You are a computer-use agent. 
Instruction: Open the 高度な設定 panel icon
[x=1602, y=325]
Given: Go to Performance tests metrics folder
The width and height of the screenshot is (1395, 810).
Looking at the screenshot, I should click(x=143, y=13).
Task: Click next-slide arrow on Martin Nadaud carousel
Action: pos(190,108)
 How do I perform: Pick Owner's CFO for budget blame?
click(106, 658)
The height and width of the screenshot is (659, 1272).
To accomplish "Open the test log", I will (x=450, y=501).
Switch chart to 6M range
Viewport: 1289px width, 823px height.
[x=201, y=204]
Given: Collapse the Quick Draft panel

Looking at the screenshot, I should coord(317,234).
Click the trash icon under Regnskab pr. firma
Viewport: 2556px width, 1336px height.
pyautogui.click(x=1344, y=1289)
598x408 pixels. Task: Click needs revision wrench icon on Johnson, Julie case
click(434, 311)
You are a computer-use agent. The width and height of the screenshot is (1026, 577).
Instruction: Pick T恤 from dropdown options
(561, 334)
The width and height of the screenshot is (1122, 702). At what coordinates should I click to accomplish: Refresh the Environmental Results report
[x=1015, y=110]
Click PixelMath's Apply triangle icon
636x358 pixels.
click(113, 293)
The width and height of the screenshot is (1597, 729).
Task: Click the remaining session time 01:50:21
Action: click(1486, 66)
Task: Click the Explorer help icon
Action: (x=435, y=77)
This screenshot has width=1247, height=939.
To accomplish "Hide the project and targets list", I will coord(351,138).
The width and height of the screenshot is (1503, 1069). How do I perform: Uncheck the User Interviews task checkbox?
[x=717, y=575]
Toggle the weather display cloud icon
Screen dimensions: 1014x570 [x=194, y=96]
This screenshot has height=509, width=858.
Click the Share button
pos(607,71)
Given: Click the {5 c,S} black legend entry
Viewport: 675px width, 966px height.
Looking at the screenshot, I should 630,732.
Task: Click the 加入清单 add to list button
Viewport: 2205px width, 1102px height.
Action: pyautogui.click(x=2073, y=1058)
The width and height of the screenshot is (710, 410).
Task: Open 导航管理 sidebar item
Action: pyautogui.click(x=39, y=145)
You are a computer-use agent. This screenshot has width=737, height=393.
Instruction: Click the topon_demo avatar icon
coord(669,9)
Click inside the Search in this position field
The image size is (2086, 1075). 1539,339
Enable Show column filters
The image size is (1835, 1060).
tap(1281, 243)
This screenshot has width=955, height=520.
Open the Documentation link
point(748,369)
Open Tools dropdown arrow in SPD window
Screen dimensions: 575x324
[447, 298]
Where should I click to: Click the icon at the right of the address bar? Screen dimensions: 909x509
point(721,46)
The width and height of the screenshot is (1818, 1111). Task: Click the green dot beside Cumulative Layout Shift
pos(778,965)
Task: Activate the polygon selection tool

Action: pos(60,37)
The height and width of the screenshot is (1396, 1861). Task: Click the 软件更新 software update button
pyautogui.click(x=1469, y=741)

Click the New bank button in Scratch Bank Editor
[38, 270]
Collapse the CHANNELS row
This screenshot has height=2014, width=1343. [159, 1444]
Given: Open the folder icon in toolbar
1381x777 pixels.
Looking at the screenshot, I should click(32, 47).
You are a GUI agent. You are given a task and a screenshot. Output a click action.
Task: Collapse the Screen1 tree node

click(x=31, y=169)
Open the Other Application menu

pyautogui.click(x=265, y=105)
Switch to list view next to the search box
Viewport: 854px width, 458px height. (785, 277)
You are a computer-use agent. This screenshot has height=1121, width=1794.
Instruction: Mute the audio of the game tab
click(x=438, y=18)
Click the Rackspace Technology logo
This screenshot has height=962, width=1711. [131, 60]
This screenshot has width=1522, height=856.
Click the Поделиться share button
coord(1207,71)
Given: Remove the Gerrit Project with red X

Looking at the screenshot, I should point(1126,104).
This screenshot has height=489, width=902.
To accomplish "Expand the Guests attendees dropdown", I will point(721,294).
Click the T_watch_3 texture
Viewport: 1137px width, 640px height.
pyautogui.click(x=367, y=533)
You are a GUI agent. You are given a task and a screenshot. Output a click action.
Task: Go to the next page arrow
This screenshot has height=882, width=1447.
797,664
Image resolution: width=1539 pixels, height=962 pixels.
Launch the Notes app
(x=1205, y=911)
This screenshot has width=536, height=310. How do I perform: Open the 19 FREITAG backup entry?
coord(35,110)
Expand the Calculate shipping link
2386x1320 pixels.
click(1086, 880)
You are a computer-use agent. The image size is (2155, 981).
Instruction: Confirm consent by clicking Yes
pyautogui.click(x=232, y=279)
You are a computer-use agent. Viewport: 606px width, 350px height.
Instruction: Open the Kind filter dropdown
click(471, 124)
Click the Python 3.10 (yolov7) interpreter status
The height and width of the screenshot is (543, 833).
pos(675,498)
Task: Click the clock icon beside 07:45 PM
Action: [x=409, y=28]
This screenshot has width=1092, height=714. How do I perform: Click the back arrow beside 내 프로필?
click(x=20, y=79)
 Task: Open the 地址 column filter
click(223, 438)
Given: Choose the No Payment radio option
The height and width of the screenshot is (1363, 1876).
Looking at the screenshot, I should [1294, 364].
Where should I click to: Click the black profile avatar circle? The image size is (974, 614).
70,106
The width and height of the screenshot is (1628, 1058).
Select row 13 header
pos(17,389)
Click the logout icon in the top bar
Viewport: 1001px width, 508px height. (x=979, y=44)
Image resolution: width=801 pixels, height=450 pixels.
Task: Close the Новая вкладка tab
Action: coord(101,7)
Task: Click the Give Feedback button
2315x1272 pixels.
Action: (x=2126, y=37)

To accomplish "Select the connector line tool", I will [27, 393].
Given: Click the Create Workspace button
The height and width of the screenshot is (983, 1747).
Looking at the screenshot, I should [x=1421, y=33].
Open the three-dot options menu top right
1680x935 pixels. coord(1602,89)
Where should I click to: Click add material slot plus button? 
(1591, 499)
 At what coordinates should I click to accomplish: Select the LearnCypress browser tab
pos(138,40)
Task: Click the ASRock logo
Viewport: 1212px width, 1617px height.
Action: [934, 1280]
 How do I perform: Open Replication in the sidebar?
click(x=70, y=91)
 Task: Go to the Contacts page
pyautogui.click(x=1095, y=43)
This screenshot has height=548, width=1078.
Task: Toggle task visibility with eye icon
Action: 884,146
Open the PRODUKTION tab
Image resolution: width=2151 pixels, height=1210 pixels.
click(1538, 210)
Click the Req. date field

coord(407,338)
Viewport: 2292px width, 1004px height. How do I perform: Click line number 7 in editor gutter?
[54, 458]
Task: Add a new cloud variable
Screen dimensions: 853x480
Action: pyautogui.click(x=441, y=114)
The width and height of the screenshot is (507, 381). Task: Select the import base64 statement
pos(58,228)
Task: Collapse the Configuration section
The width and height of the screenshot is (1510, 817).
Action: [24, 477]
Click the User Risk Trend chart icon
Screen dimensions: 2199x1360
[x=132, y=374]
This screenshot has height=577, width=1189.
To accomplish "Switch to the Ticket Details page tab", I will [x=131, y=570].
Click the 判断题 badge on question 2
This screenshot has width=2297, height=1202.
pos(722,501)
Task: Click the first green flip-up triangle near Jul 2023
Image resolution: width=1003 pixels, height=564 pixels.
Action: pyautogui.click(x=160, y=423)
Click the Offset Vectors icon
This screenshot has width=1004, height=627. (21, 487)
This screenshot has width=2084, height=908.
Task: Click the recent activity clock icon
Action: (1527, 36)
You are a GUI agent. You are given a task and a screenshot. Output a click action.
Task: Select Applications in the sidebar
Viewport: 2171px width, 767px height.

Work instruction. After locating the line that holds "Task: Collapse the Configuration section", print it and each line after it through the end of the data, exactly as it stands.

Solution.
Task: Collapse the Configuration section
The width and height of the screenshot is (1510, 817).
Action: [24, 477]
Click the User Risk Trend chart icon
Screen dimensions: 2199x1360
[x=132, y=374]
This screenshot has height=577, width=1189.
To accomplish "Switch to the Ticket Details page tab", I will [x=131, y=570].
Click the 判断题 badge on question 2
This screenshot has width=2297, height=1202.
pos(722,501)
Task: Click the first green flip-up triangle near Jul 2023
Image resolution: width=1003 pixels, height=564 pixels.
Action: pyautogui.click(x=160, y=423)
Click the Offset Vectors icon
This screenshot has width=1004, height=627. (21, 487)
This screenshot has width=2084, height=908.
Task: Click the recent activity clock icon
Action: (1527, 36)
You are a GUI agent. You are given a task and a screenshot. Output a click action.
Task: Select Applications in the sidebar
Viewport: 2171px width, 767px height.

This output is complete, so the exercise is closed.